In the events of the Horus Heresy, Magnus the Red broke the Edict of Nikaea banning psyker powers in order to intervene in Horus's fall to Chaos, and when this failed he broke the Edict a second time in order to warn the Emperor. Unfortunately his breaching of the Imperial Palace's psychic shields badly damaged the warp-portal connected to the Golden Throne, forcing the Emperor to spend the rest of the war holding back tidal waves of daemons and judge Magnus a traitor. He sends the Space Wolves to capture Magnus, but Horus uses his influence as Warmaster to alter Leman Russ's orders and the Space Wolves invade Prospero instead. In The Outcast Dead, however, word of the Dropsite Massacre on Isstvan V has already reached Terra when Magnus breaks in, meaning the entire Imperium is already painfully aware of Horus's betrayal and Magnus's warning is totally irrelevant. This completely contradicts the established timeline in which Magnus barely escapes Leman Russ's attack and is forced to side with Horus after the Dropsite Massacre. The Outcast Dead punches the series' continuity in the face, and this is its greatest flaw.

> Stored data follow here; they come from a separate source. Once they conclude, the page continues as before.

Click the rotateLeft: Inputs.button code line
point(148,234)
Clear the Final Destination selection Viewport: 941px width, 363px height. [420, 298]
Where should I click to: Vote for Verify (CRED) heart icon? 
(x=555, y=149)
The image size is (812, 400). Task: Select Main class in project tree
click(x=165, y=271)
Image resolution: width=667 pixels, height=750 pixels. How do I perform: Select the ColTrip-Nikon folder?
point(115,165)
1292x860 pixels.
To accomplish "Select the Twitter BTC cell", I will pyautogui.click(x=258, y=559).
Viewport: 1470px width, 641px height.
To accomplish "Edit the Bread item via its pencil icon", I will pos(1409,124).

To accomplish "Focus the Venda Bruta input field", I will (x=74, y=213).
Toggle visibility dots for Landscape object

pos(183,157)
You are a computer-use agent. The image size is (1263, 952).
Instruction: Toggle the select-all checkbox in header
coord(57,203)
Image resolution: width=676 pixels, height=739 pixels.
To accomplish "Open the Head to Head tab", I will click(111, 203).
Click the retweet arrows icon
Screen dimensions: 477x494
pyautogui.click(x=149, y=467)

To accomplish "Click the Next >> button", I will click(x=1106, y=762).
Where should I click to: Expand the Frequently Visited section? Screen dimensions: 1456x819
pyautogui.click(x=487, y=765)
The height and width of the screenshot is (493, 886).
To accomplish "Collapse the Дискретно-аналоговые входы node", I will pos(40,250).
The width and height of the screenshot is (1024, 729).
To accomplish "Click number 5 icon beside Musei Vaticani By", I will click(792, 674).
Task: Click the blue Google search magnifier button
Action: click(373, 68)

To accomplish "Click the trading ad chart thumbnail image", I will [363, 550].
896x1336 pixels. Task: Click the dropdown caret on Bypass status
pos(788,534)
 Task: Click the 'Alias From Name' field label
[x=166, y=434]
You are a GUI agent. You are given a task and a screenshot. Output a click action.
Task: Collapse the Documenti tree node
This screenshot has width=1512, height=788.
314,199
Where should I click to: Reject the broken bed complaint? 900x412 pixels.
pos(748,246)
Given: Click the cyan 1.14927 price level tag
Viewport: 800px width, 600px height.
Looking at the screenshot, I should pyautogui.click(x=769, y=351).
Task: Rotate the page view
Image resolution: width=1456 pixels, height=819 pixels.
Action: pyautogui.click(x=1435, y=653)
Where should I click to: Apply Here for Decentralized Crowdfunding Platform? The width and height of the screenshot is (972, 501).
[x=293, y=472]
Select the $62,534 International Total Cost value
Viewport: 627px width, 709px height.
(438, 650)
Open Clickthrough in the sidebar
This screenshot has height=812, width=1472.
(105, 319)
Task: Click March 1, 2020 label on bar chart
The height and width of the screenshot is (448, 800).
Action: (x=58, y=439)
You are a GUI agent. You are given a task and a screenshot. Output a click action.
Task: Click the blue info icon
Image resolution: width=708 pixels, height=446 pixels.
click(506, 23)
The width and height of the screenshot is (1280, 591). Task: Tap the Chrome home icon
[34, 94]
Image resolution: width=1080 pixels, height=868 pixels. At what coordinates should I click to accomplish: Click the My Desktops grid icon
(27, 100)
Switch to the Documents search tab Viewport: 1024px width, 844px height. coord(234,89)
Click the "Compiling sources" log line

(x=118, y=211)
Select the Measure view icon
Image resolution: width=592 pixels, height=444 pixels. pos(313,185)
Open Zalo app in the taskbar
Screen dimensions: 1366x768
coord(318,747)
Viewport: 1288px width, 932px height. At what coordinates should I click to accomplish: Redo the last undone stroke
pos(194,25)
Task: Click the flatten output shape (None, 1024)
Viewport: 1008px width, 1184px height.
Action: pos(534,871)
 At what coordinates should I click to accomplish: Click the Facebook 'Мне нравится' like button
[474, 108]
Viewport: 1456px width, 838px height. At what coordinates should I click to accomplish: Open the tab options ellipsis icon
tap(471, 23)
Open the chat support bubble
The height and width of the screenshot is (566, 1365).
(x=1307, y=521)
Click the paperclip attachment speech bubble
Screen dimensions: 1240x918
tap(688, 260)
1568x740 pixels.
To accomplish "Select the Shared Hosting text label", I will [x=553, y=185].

Thankfully things pick up in part two. As a repercussion of Magnus's psychic breaching a vision of how the heresy will end becomes lodged in Kai Zulane's mind. Servants of the Imperium perform invasive psychic interrogation in order to extract it, but the vision is hidden within Kai's guilt over the fate of the Argo and cannot be reached until he resolves his own feelings. The Outcast Dead, seven Space Marines from the Crusader Host imprisoned because of their parent legions' treachery, break out of a high-security prison and led by Atharva of the Thousand Sons rescue Kai. They then go on the run in the Petitioner's City, a slum that abuts the Imperial Palace, where a kill-team of Imperial hunters chase them down. The Outcast Dead's flight eventually brings their story together with that of the Argo's other survivor, its Navigator Roxanne, who is able to assuage Kai's guilt even as Imperial forces attack. All of the Outcast Dead bar one are killed, and Kai finally witnesses the vision stored in his mind and conveys it to the Emperor before taking his own life to prevent the Imperium from falling into despair over the knowledge that the Emperor will be killed in the final battle.

Despite some glaring flaws The Outcast Dead is an excellent novel. There was not enough space here to describe the gripping characters of the Outcast Dead or detail the sumptuous secondary plots that reveal hidden gems about the 30K universe. You may simply have to go read The Outcast Dead and find out for yourself.